_What is being asked:_ Show each line of the data below in which "title" occurs.

Collected data entries:
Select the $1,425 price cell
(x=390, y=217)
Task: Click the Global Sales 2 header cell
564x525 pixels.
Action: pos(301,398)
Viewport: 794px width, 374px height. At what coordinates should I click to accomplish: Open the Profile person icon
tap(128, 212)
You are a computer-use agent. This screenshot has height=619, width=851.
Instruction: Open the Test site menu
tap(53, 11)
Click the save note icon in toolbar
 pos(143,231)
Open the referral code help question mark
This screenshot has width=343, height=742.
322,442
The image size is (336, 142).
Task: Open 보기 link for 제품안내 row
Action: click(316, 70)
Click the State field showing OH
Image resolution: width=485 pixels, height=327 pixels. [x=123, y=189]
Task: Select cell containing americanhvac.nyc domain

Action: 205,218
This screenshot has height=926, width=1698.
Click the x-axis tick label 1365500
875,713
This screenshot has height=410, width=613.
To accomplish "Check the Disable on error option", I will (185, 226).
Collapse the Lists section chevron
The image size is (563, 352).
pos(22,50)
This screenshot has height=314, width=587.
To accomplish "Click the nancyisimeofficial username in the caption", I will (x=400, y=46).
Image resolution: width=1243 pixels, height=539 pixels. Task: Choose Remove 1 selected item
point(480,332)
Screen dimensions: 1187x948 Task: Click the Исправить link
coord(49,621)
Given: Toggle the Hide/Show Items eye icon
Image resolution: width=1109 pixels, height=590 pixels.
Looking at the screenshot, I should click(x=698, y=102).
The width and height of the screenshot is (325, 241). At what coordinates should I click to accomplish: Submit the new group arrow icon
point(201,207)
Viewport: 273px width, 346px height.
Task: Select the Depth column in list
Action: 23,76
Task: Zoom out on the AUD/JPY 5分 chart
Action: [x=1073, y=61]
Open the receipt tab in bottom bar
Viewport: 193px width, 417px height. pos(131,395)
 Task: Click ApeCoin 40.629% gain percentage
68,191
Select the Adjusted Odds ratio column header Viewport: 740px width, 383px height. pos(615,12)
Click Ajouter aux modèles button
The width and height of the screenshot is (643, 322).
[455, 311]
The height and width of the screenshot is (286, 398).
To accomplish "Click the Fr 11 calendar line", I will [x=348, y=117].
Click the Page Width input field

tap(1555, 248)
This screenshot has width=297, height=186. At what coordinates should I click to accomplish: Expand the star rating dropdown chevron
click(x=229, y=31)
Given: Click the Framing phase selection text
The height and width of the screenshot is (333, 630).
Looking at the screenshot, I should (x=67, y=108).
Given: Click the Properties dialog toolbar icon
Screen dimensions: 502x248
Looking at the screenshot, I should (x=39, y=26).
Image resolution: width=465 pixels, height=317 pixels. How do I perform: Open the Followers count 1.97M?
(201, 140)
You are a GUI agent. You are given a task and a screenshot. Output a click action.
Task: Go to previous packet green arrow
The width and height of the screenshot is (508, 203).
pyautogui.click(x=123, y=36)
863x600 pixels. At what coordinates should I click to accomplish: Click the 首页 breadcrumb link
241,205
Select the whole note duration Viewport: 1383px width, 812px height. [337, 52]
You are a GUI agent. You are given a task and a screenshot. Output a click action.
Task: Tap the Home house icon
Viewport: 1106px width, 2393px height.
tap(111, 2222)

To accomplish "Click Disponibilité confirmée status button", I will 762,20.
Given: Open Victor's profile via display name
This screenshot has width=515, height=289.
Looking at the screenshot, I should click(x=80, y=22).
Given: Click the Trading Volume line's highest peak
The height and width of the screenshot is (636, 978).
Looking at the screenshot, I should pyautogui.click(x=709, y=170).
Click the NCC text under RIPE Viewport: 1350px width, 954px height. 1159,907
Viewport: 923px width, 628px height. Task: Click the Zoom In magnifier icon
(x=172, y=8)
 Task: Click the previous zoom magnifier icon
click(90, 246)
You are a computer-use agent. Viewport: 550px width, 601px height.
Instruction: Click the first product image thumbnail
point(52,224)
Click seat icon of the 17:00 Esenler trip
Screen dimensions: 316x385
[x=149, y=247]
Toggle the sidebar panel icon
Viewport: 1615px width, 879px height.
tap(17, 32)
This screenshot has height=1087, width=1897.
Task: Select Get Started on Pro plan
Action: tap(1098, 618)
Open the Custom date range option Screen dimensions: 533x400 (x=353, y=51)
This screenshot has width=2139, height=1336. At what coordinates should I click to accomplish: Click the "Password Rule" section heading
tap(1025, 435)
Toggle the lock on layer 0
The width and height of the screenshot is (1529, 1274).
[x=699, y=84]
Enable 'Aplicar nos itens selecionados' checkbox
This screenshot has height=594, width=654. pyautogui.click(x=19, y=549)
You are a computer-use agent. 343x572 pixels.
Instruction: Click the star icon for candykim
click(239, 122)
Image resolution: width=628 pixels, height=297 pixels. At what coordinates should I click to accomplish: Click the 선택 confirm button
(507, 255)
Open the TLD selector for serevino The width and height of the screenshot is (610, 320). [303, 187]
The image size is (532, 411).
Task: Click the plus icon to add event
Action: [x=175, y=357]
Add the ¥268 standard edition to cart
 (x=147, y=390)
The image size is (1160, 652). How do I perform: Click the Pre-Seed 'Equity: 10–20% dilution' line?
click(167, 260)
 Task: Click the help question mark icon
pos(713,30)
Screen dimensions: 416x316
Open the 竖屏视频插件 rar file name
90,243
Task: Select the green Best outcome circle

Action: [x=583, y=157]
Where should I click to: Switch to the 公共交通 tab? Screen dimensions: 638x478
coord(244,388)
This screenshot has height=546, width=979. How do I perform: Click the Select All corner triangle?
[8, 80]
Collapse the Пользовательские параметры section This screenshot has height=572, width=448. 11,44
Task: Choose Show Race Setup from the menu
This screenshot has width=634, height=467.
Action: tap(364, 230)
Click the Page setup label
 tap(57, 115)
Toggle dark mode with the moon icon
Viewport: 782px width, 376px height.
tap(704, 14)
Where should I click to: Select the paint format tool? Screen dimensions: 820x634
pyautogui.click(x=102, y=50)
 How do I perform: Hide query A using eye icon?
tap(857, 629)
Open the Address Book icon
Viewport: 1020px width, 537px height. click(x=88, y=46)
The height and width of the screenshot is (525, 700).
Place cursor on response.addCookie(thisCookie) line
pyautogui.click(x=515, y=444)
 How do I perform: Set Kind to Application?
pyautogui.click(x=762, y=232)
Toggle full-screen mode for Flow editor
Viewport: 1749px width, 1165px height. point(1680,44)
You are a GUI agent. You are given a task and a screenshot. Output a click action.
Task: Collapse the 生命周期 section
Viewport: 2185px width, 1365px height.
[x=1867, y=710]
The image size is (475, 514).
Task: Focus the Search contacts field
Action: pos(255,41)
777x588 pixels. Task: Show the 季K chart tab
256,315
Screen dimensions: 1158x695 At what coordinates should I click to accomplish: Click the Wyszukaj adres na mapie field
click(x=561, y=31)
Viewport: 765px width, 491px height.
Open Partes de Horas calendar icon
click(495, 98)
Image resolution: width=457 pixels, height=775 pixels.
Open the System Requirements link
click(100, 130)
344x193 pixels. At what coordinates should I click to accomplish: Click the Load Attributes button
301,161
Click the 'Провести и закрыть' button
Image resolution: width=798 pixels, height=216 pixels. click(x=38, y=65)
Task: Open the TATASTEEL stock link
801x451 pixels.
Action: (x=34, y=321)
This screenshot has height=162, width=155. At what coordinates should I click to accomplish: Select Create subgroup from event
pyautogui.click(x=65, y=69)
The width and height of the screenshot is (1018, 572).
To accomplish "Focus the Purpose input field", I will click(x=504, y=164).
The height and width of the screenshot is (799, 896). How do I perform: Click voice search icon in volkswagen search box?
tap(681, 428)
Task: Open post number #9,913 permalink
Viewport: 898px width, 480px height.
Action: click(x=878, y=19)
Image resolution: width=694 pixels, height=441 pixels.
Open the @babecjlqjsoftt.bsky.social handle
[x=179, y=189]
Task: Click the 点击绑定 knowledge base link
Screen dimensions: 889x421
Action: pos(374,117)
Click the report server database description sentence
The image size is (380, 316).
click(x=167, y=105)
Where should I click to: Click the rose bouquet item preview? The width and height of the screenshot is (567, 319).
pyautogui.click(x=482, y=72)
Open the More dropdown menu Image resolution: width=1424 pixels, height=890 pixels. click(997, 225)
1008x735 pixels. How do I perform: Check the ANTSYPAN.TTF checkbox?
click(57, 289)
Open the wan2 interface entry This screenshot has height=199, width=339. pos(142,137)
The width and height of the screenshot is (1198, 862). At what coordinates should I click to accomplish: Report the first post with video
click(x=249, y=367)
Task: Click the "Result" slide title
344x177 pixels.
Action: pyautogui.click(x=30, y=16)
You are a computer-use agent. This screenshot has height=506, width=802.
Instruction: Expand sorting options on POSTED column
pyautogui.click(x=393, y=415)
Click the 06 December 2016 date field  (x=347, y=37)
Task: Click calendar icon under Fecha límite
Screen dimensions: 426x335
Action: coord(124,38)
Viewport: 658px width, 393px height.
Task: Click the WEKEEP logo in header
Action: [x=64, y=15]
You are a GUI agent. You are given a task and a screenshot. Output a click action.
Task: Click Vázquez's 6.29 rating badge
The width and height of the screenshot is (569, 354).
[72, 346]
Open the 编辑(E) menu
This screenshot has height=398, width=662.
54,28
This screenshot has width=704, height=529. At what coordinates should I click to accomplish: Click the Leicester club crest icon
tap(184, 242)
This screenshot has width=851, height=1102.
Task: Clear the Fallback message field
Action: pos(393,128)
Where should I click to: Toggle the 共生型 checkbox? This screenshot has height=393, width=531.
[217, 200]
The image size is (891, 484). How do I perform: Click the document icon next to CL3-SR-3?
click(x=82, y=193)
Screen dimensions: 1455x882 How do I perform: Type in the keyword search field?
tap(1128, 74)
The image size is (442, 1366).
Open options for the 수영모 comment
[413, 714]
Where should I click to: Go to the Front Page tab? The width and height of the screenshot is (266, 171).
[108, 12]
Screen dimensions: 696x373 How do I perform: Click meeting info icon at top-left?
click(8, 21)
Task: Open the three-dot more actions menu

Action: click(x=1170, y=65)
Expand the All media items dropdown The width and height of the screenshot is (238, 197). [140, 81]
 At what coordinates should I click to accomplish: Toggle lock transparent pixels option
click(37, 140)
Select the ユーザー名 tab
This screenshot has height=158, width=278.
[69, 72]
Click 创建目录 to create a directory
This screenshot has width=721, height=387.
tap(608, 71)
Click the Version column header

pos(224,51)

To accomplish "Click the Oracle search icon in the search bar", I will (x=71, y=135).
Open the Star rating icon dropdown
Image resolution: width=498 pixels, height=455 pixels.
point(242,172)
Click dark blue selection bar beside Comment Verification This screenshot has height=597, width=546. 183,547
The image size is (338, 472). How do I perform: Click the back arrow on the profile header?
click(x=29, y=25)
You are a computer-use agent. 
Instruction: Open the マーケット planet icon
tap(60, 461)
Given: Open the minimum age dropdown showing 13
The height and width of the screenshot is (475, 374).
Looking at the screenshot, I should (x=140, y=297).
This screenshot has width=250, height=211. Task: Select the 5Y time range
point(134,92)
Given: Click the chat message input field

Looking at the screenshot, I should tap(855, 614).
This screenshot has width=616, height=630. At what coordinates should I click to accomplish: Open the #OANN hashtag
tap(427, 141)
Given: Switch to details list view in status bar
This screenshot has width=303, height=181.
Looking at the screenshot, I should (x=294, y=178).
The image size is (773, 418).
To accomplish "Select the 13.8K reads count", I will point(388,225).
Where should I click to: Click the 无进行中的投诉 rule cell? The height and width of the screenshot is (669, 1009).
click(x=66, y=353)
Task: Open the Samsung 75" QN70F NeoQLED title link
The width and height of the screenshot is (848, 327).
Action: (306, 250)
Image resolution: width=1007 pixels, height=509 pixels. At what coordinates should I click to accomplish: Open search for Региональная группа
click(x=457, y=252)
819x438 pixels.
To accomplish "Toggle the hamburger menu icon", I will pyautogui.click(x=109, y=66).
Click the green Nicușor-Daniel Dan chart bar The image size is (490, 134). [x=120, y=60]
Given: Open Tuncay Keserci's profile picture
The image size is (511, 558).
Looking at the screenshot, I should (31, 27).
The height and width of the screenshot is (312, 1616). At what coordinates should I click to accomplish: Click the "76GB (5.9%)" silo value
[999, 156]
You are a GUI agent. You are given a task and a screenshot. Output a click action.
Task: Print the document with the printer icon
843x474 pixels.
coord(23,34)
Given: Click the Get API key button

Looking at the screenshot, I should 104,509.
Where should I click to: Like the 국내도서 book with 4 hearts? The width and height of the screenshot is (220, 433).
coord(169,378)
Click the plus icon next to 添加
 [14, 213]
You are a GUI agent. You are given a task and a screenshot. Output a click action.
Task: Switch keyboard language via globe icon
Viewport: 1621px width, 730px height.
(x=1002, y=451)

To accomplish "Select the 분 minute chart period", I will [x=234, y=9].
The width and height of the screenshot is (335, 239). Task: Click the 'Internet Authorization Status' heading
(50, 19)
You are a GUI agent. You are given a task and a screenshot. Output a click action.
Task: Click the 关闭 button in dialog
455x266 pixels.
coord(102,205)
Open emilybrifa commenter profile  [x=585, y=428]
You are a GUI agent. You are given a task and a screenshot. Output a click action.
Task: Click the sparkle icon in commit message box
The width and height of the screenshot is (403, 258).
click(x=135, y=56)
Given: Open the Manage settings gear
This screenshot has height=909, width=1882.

_Output of the exercise:_
Task: Click the "Result" slide title
Task: Open the Samsung 75" QN70F NeoQLED title link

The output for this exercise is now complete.